AbstractCross-linking FcϵRI on mast cells by immunoglobulin E (IgE) and antigen (Ag) initiates cascades leading to antiparasitic or allergic responses. It was recently reported that IgE without antigen, IgE(-Ag), actively promotes mast cell survival. Although we have demonstrated that the immunoreceptor tyrosine-based activation motif within FcRγ is essential for IgE(-Ag)–induced mast cell survival, the underlying mechanism remains still unclear. Here, we investigated the mechanism of IgE(-Ag)–induced survival using mast cells lacking several downstream molecules. Lyn and Syk were essential, whereas Fyn, Gab2, and the phosphoinositide 3-kinase–Akt pathway were not critical for survival. Failure of survival in FcRγ-/- bone marrow mast cells (BMMCs) was rescued by coculture with IgE-treated wild-type BMMCs, suggesting that survival is induced not directly through FcϵRI signals. We found that the survival is predominantly mediated by high production of interleukin 3 (IL-3), evidenced by severe impairment of survival by anti–IL-3 and in IL-3-/- BMMCs. The up-regulation of Bcl-xL/Bcl-2 by IgE was abrogated in IL-3-/- BMMCs, whereas the expression of histidine decarboxylase was normally induced.

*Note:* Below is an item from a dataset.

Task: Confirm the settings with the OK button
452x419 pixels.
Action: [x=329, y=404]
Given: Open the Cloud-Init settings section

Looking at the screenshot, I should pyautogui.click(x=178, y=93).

These results indicate that IL-3 plays a crucial role for IgE(-Ag)–induced mast cell survival, functioning in an autocrine manner by inducing the Bcl-xL/Bcl-2 via signal transducer and activator of transduction 5. We further suggest that IgE(-Ag)–mediated gene expression in mast cells is regulated at least 2 mechanisms: autocrine IL-3 dependent and independent.